Da Österreich schon jetzt fast 500.000 Arbeitslose hat, wird evident, dass der größte Teil der bis 2019 Asylberechtigten nicht in Arbeit zu bringen ist. Damit aber bricht die entscheidende Grundlage der viel beschworenen Integration weg. Hält man sich weiterhin vor Augen, dass durch die Digitalisierung der Wirtschaft bis 2035 europaweit mehr als 40 Prozent aller Arbeitsplätze verschwinden werden, ist nicht zu erkennen, wie ausgerechnet in Österreich die Integration Hunderttausender schlecht qualifizierter Einwanderer erfolgreich vor sich gehen könnte.

Viel wahrscheinlicher ist die dauerhafte Herausbildung einer Masse von Mindestsicherungsbeziehern oder Billigarbeitern, die ihre überzogenen Erwartungen enttäuscht sehen. Die Schuld daran werden nicht wenige dem österreichischen Staat, seiner Gesellschaft und seinen Werten zuschreiben.
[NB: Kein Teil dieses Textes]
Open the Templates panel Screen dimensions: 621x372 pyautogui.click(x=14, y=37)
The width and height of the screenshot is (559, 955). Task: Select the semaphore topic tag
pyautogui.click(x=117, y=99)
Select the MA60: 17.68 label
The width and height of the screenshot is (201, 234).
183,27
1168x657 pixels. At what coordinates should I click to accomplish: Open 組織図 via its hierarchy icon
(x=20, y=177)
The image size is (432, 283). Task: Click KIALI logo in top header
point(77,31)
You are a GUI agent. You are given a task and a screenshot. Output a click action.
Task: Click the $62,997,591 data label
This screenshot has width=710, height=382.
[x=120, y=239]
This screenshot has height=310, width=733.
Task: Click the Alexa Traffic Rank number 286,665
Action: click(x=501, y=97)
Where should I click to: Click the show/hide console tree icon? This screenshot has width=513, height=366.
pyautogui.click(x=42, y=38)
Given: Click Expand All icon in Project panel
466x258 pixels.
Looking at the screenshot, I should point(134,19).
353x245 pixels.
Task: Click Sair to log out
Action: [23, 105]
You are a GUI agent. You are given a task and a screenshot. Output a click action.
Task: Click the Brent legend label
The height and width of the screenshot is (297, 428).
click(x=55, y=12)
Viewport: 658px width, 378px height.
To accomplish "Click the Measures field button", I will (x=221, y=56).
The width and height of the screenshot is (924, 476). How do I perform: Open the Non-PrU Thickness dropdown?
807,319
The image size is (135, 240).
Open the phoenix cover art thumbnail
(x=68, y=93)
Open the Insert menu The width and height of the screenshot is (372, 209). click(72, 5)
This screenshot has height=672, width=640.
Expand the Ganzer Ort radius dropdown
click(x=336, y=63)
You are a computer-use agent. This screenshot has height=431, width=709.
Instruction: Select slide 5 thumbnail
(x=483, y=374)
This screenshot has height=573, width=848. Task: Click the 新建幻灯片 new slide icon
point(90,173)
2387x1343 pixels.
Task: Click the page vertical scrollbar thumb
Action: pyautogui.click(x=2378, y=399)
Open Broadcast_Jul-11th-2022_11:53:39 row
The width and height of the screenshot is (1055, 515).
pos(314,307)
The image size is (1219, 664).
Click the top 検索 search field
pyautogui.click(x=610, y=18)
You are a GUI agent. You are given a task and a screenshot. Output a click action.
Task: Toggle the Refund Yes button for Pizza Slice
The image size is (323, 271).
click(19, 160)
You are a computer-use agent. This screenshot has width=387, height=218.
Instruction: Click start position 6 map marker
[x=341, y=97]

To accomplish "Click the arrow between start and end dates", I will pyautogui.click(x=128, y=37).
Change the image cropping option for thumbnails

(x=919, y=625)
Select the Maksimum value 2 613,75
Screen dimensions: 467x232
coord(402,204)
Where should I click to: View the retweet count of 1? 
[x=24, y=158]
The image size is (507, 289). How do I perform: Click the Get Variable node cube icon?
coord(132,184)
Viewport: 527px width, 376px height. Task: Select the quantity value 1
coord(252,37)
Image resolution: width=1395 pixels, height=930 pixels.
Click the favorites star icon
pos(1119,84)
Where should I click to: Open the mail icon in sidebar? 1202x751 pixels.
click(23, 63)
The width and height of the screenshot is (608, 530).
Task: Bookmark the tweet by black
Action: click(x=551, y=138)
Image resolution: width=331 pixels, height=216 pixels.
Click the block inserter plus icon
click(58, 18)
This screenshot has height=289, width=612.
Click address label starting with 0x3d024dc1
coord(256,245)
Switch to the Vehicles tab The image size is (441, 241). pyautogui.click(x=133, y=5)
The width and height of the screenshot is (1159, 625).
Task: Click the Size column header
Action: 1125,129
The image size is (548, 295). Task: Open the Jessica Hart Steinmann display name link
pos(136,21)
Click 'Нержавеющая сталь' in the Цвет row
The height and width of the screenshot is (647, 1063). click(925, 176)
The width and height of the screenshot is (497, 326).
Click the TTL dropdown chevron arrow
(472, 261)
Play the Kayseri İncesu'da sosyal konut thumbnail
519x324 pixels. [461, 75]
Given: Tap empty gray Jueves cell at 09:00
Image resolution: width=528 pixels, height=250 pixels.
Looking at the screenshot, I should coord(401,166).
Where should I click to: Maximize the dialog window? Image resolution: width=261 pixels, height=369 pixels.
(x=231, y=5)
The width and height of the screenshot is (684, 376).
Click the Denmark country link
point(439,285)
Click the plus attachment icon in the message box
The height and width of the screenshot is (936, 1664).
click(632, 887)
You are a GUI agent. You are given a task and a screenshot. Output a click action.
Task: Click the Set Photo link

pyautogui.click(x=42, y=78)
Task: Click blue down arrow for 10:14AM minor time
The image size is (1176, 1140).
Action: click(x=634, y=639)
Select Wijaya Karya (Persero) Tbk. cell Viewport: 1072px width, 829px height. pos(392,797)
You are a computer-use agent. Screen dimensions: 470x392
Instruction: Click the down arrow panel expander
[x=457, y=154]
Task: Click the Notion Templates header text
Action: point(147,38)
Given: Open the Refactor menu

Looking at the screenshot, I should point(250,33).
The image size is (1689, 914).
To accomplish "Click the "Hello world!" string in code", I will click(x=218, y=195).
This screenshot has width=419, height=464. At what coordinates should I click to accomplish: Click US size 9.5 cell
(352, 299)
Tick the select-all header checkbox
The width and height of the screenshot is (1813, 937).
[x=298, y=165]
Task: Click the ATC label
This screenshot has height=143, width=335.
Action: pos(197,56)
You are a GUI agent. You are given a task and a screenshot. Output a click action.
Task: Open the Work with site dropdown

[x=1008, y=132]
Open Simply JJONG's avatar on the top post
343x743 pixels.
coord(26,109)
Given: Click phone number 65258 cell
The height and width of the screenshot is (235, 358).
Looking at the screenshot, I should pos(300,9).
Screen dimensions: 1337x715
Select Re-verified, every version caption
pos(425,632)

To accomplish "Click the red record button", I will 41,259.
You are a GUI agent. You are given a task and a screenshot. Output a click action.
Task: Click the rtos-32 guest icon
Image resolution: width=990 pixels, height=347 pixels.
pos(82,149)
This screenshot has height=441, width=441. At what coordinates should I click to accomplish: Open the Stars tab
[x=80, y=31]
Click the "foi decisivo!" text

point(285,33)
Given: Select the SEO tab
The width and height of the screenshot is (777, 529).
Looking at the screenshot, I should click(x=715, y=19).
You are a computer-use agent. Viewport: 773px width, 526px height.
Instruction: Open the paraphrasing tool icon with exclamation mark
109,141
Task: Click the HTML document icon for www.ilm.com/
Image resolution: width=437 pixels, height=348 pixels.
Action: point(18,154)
Hat man die Entwicklung der Vororte von Paris und anderer französischer Städte über die vergangenen Jahrzehnte hin verfolgt, lässt sich erkennen, dass nun auch Österreich die Voraussetzungen für die Entstehung islamischer Parallel- und Gegengesellschaften schafft. Für andere vom Massenzuzug betroffene Zielländer erscheinen die Aussichten ebenfalls nicht günstiger.

Effektive Gegenmaßnahmen

Vollends zur Makulatur werden die jetzt in Europa implementierten Steuerungsmaßnahmen angesichts der Tatsache, dass allein für 2016 mit etwa 1,5 Millionen Einwanderern gerechnet wird. Sie alle einreisen zu lassen, um sie hernach wieder mühsam, kostenintensiv und nur zum Teil in ihre Heimatländer zurückzuführen, erscheint als wenig sinnvolle Lösung.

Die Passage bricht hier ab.